1969 — Creation of the Parc Naturel Régional d’Armorique.
1970 — Creation of the Parc Naturel Régional de Brière.
1975 — First search for oil in the Iroise Sea off the Finistère coast.
1978 — Establishment of a charter and council to safeguard the Breton cultural heritage. Amoco Cadiz oil spill on Brittany beaches.

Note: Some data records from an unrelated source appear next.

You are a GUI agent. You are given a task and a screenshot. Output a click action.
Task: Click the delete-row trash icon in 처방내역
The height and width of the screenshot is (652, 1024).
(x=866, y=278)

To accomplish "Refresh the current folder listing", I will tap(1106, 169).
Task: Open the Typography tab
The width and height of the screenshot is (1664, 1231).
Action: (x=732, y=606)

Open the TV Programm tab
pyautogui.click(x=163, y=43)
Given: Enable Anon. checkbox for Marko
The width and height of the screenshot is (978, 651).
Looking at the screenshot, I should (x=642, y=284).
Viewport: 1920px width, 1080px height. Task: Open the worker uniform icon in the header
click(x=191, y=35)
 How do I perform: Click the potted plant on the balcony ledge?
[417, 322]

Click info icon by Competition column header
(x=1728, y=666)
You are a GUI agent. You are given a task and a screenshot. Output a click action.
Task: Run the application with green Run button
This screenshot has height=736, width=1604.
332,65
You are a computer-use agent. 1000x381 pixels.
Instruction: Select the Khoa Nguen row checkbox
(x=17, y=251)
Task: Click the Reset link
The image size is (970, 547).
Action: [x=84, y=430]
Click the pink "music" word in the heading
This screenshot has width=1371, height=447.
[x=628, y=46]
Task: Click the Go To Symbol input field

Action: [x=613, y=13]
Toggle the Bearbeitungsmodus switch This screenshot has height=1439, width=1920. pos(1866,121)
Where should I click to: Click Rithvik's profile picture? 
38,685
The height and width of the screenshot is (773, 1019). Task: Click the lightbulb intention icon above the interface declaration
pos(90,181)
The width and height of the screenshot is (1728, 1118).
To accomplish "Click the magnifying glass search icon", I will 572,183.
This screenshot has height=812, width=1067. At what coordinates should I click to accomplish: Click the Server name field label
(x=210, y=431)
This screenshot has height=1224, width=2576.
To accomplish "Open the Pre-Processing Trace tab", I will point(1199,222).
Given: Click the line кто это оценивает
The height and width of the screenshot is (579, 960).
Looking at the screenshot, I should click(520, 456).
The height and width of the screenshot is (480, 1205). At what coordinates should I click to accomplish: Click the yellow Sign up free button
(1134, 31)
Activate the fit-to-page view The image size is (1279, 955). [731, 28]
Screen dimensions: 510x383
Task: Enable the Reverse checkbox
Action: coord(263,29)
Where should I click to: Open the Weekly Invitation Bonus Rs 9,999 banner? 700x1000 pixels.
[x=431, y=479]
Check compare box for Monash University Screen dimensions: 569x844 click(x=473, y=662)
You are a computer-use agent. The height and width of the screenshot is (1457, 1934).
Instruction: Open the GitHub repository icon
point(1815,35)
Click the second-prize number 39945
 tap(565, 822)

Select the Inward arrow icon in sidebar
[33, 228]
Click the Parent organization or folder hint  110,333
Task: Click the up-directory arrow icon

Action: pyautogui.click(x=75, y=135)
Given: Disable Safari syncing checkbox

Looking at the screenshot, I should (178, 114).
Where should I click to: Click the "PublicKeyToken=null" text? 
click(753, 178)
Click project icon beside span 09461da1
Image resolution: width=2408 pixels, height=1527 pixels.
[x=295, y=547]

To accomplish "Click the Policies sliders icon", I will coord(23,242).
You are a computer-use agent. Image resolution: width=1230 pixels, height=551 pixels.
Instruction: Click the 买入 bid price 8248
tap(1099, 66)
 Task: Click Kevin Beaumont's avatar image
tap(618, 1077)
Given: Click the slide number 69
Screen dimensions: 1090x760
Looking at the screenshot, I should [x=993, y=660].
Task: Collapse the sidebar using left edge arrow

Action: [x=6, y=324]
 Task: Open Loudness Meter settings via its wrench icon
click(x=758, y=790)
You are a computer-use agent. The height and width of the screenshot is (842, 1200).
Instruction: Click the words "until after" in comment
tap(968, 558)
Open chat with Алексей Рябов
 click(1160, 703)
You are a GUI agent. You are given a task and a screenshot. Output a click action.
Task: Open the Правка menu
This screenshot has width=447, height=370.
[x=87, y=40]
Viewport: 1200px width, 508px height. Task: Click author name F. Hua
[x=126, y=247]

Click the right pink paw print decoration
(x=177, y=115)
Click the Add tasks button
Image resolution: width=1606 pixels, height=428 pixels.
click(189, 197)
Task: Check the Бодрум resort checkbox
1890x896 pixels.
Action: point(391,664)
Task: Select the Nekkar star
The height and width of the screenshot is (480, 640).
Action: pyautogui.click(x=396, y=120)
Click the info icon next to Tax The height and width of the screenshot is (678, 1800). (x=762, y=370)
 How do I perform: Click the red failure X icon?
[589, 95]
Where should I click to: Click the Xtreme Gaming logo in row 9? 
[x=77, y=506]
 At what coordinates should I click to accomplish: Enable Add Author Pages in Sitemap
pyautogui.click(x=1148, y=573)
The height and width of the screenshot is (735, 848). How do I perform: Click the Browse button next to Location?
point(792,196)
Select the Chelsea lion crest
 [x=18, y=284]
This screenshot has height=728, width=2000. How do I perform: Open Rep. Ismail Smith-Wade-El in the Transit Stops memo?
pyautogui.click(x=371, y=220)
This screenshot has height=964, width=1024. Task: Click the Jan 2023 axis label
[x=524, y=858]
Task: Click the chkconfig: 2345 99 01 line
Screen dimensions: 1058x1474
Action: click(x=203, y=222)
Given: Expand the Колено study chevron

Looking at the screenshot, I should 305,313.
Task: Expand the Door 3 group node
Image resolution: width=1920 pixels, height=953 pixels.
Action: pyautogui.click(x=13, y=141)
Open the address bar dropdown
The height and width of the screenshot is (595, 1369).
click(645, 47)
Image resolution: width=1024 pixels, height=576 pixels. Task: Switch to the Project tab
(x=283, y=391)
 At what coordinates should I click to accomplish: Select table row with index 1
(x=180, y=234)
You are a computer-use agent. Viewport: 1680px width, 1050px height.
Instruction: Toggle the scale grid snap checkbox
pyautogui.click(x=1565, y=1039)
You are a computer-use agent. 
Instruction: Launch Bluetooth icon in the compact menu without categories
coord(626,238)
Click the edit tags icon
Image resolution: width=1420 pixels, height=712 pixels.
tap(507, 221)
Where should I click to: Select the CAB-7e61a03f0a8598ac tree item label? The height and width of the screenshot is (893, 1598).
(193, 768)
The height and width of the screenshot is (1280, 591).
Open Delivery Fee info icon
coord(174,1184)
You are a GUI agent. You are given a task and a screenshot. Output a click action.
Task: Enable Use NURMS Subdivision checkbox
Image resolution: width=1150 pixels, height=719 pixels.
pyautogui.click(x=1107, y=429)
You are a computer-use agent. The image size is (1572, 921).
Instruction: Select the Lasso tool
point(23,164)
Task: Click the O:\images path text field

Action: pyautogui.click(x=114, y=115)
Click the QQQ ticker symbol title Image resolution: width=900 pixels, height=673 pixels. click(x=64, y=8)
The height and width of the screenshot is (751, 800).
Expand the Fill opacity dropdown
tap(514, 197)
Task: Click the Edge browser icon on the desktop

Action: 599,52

This was the fifth-largest oil-spill in world history and affected 76 beaches along 322km/200mi of coastline.
1982 — Political devolution: Brittany obtains limited autonomy over regional economy, infrastructure, environment, education and culture.
1985 — Introduction of bilingual road signs in French and Breton.
1994 — The Law Courts at Rennes, home to the Breton Parliament, are burned to the ground by rioting French farmers.
The opening of the Pont de l’Iroise spanning the Eloen.
1996 — Inauguration of the La Roche-Bernard bridge.
2000 — The Erica founders in a storm, once again, “black tides” damage the shore and wildlife.
St Nazaire receives a commission to build the Queen Mary 2, the world’s largest ocean liner. “Brest 2000” Inter- national Maritime Festival
2002 — Rennes becomes the smallest city in the world to have a subway system
2003 — Launch of the Queen Mary 2 at St-Nazaire.
2006 — Tall Ships at St-Malo.
2007 — Nicolas Sarkozy elected President of France.
2008 — “Brest 2008“ International Maritime Festival
The Nantes Noyades
In 1793 some of the cruellest and most violent killings of the French Revolution took place in Nantes.
Jean-Baptiste Carrier, a deputy of the National Convention (Assembly) in Paris, was charged with setting up a Revolutionary Tribunal (to try political offenders) in Nantes.
This being the Reign of Terror (12-month period when violent means were employed to dispose of enemies of the Revolution), Carrier soon disposed of the fair trials and invented torturous and inhumane ways of disposing of the prisoners.
As well as rounding up prisoners to be shot, he crammed clergy into boats, with trap doors for bottoms, on the River Loire. When the signal was given, the doors were opened… He also invented ‘underwater marriages’ or ‘republican baptisms’, where naked priests and nuns were tied together before being drowned.